▶ [Pasaje del documento]:

■ ■ ■

Por supuesto, semejante entente no pudo sino generar actos injustos y barbaridades. No es posible mostrarse a un tiempo bárbaro y cruel y elevado y sutil. La barbarie acaba corrompiendo cualquier intención caritativa, cualquier tipo de compasión. Digamos que se produce lo que podría calificarse de pecado global, el pecado por excelencia, el que afecta negativamente a millones de personas de golpe, millones de desconocidos que son privados de sus derechos más elementales, millones de personas a las que se intenta inculcar una ética que es pura estética, la de su propia pobreza.
No nos extenderemos mucho más; solo lo haremos para reflexionar brevemente sobre esta soberbia de la falta de arrepentimiento de la Iglesia Católica española, esta arrogancia en quien predica la humildad como virtud, este desdén por el sufrimiento ajeno en quien aboga por la compasión y el amor. Ahora se explica su oposición frontal a la Ley de Memoria Histórica promulgada por los socialdemócratas. ¡Lo que menos quieren es la memoria! Exigen olvido y a la vez reconocimiento de su imparcialidad histórica, su nula responsabilidad. En resumen, pretenden que sigamos comulgando con las mismas ruedas de molino y tienen el pésimo gusto de indignarse y hablar de persecuciones cuando se les lleva la contraria con los argumentos del estado de derecho. Con lo fácil y evangélico que les habría sido hacer borrón y cuenta nueva aprovechando la llegada de la democracia, que nadie les habría pedido que celebraran un harakiri colectivo y les habría bastado con un gesto de buena voluntad para subirse al carro de la historia, hermanados con su pueblo. Pero no, ellos han preferido seguir andando con el paso cambiado, convertido en una renqueante y ridícula zancada, en una decisión inconcebible de consecuencias nefastas para su prestigio y credibilidad. Y eso que ellos viven de su credibilidad. Una decisión solo comprensible a la luz de los horrorosos crímenes que autorizaron y cometieron, de sus excesos. Pero ellos no quieren pruebas de ADN, ni que se indague en los archivos y registros, ¿para qué, si fueron absueltos sin necesidad de juicio! Pura lógica criminal.

■ ■ ■

▶ [Fragmentos de datos]:
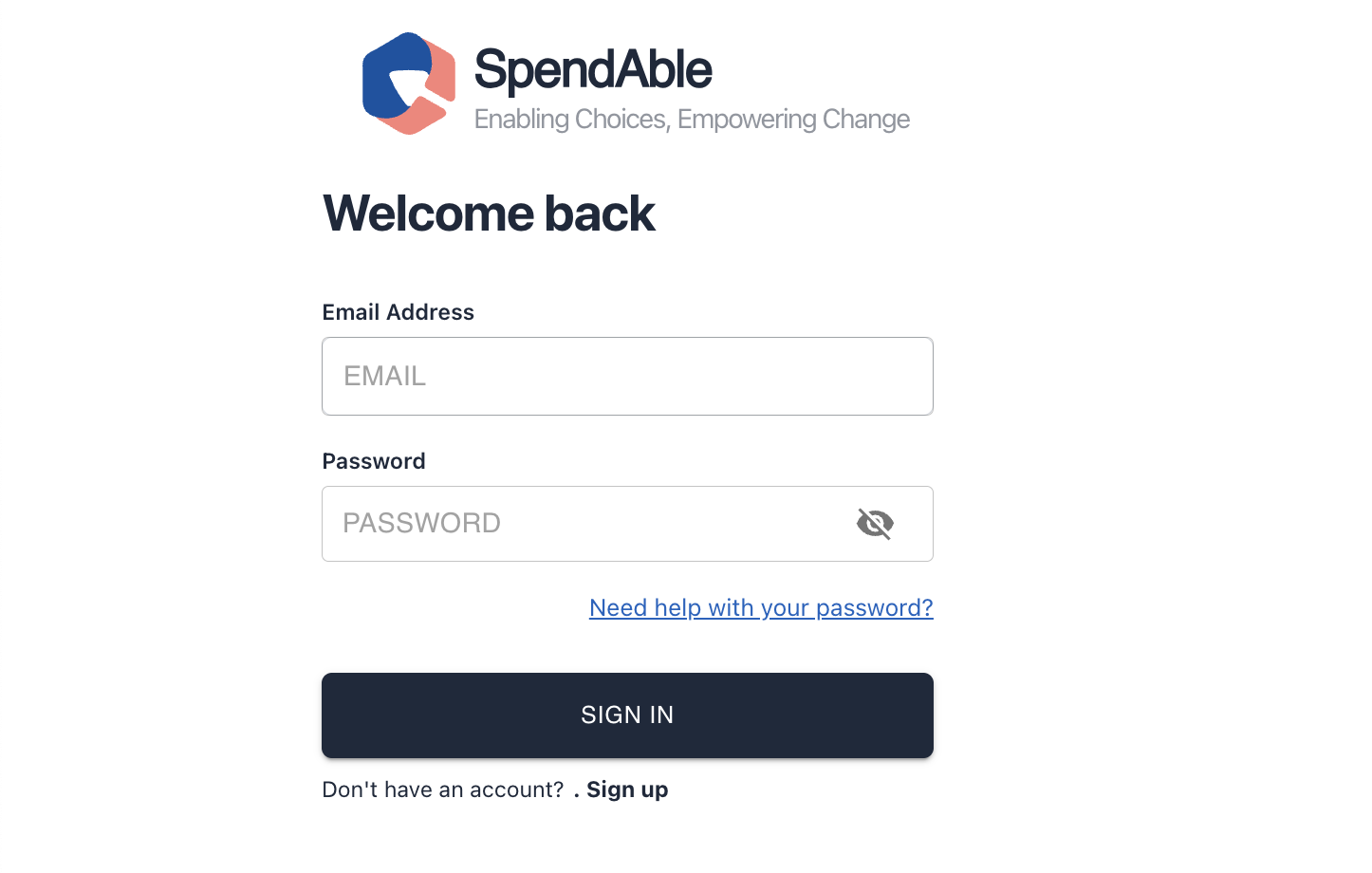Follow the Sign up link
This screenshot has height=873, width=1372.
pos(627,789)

■ ■ ■

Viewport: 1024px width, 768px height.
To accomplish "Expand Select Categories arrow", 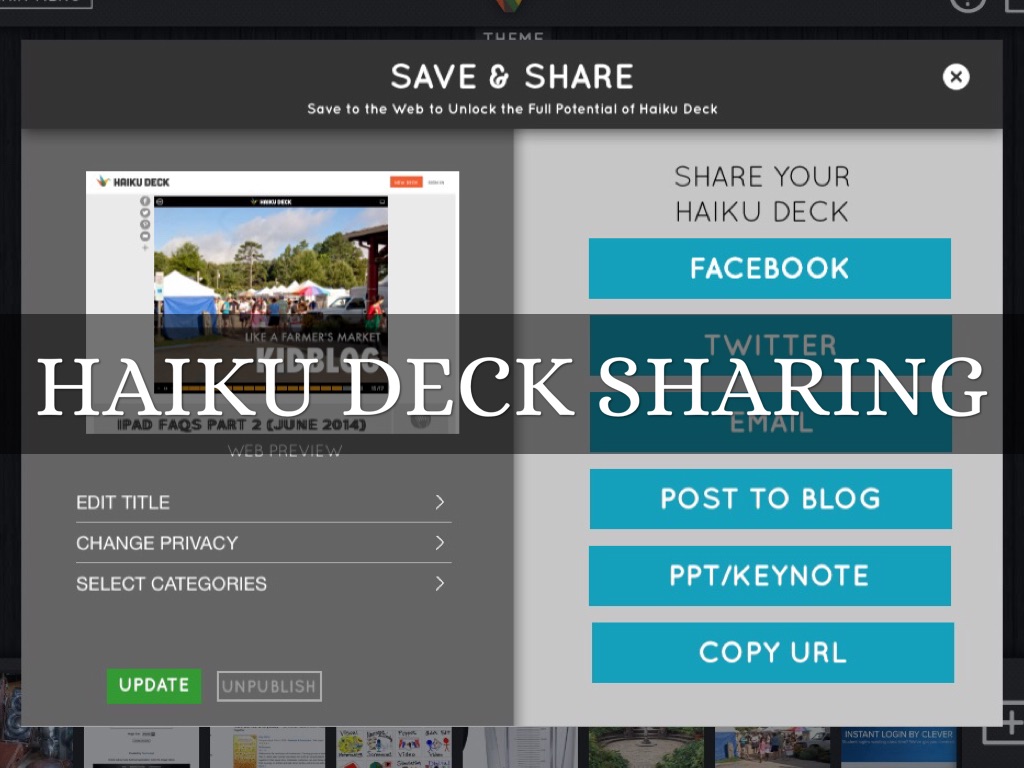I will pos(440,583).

■ ■ ■

▶ [Instrucciones de la tarea]: Copia sin cambios, por favor, el fragmento del texto sobre la Iglesia Católica española que empieza con "Por supuesto, semejante" y sigue hasta "su propia pobreza.".

▶ [Resultado del ejercicio]:
Por supuesto, semejante entente no pudo sino generar actos injustos y barbaridades. No es posible mostrarse a un tiempo bárbaro y cruel y elevado y sutil. La barbarie acaba corrompiendo cualquier intención caritativa, cualquier tipo de compasión. Digamos que se produce lo que podría calificarse de pecado global, el pecado por excelencia, el que afecta negativamente a millones de personas de golpe, millones de desconocidos que son privados de sus derechos más elementales, millones de personas a las que se intenta inculcar una ética que es pura estética, la de su propia pobreza.